** Start of Provided entries **

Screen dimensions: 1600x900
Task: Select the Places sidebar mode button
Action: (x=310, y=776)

** End of Provided entries **
** Start of Provided entries **

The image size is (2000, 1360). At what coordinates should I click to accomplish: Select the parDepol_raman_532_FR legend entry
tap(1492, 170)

** End of Provided entries **
** Start of Provided entries **

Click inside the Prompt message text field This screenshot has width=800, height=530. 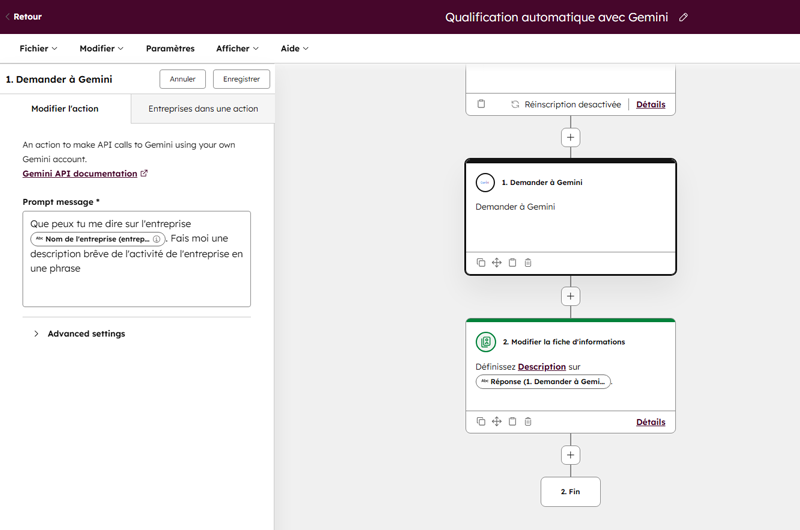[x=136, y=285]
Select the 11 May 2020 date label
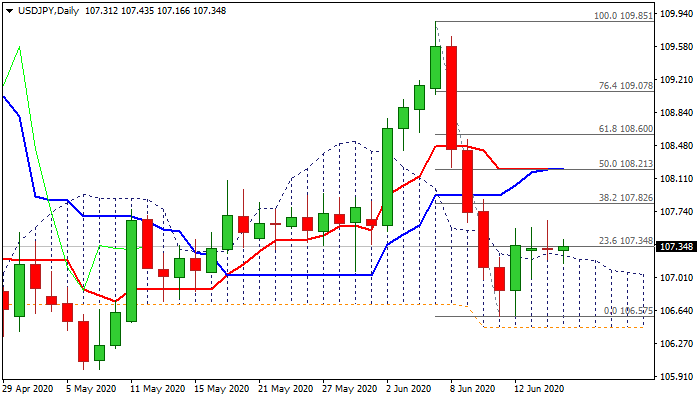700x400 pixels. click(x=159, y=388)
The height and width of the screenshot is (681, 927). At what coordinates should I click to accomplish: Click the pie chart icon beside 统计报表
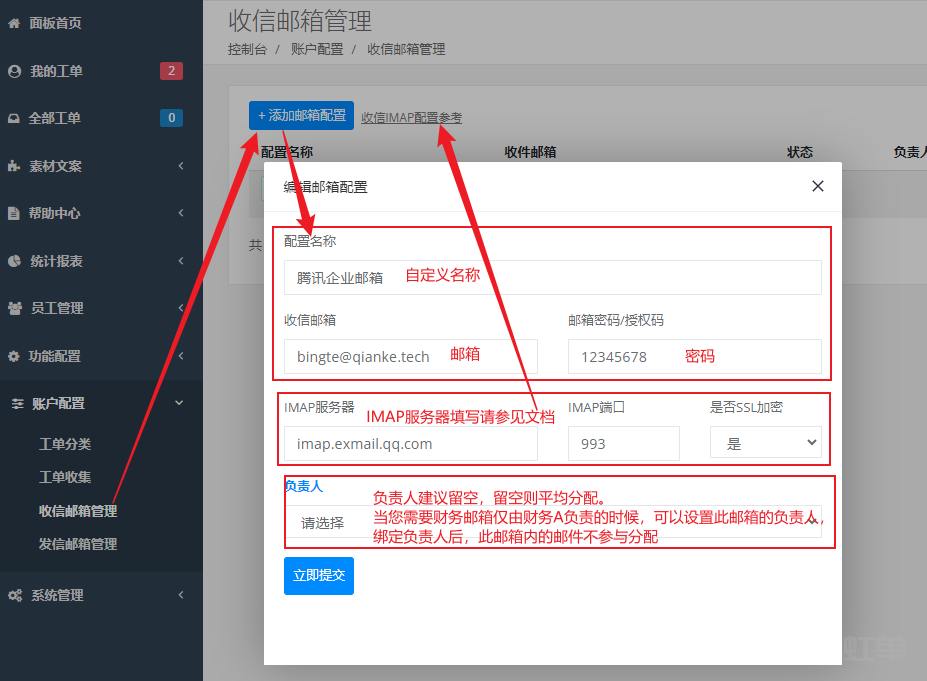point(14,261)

** End of Provided entries **

Work to do
Rewrite the part of the material that opens with the line containing "The height and" and closes with the line containing "point(14,261)", requests included, multiplying each coordinate in the answers by 1.8 and rounding to whole numbers, with halves rounded up. Leave the pictures out.

Solution for this exercise
The height and width of the screenshot is (681, 927). At what coordinates should I click to accomplish: Click the pie chart icon beside 统计报表
point(25,470)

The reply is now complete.